Our first mortgage was $100,000. I didn't want to borrow any more than that - it felt like we could never pay it back. But now it seems we were extremely lucky to be able to buy a modest home in the inner city and that our kids might find it near-impossible without our help.
I'm interested to know if any Workshop members are helping their kids get into the market. Options we're thinking about include a granny flat in the backyard (given that the kids are likely to stay with us well into their 20s) or buying an little investment property that they could either live in or we could sell and hopefully help them out with a deposit using the proceeds. We've also encouraged them to put money into a bank account since they were very young, although that's probably more likely to be a car fund.
I think its great to be able to help where you can, but the best help will be to encourage them to save and sacrifice. The reality is that most people won't be able to go on regular fancy holidays and spend a lot of money eating out and having the latest mobile phone etc and save for a house deposit. Avoiding the temptation of credit cards might be a good start!
Tempting just to say "suck it up princess" and leave them to it but the reality is that house prices have risen dramatically compared to incomes. One option is obviously downsizing when the kids move on, which should hopefully result in some cash which could be loaned or given as a deposit.
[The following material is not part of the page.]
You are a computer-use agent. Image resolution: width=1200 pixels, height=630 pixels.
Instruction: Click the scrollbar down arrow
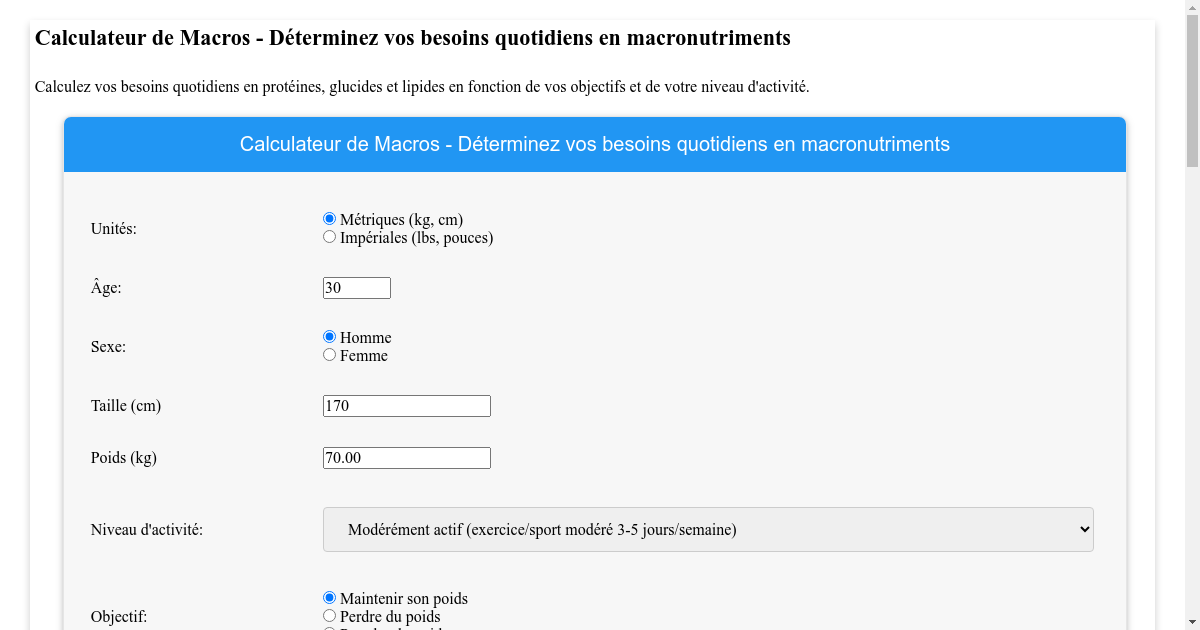[1192, 622]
I do really like Warren Buffett's approach. To him the perfect amount to leave children is "enough money so that they would feel they could do anything, but not so much that they could do nothing."
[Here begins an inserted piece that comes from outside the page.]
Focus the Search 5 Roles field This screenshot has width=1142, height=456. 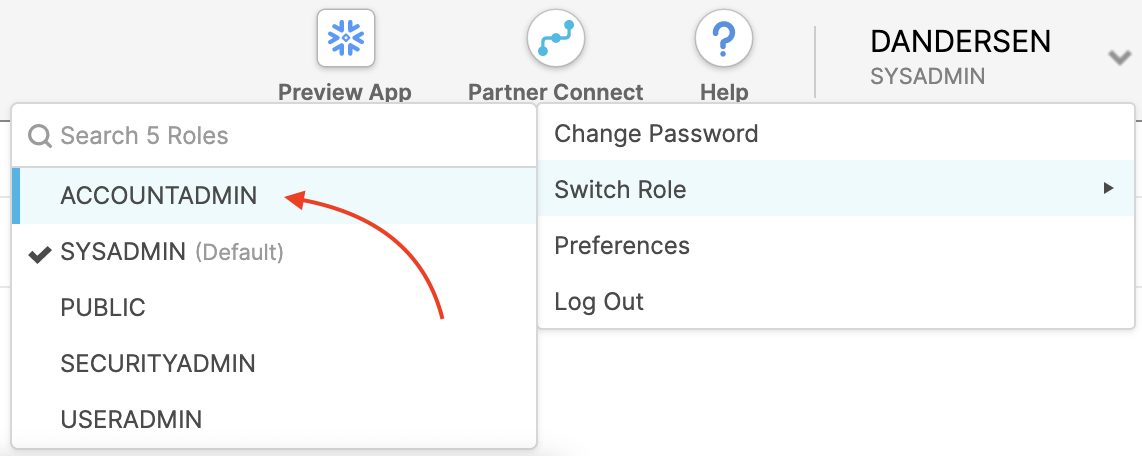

I was surprised to see this story this morning - http://www.domain.com.au/news/housing-affordability-improves-to-best-levels-since-2009-new-report-cl...
"Rising house prices means buying a property feels tougher than ever before, but housing affordability has improved to the best levels in seven years, a new report claims.
Experts say record low interest rates and a modest increase in incomes have strengthened home buyers’ capacity to repay their mortgage."
@Isobel the gobbledygook in that article is hilarious, & the distorted figures are comical.
I've always maintained that if people get sucked into thinking that where they live is a bonus, they'll literally pay the price, so I'm not surprised that Melbourne & Sydney are the losers.
The interest rate hasn't come down out of goodness of heart for potential homebuyers, it's due to the drop in applications.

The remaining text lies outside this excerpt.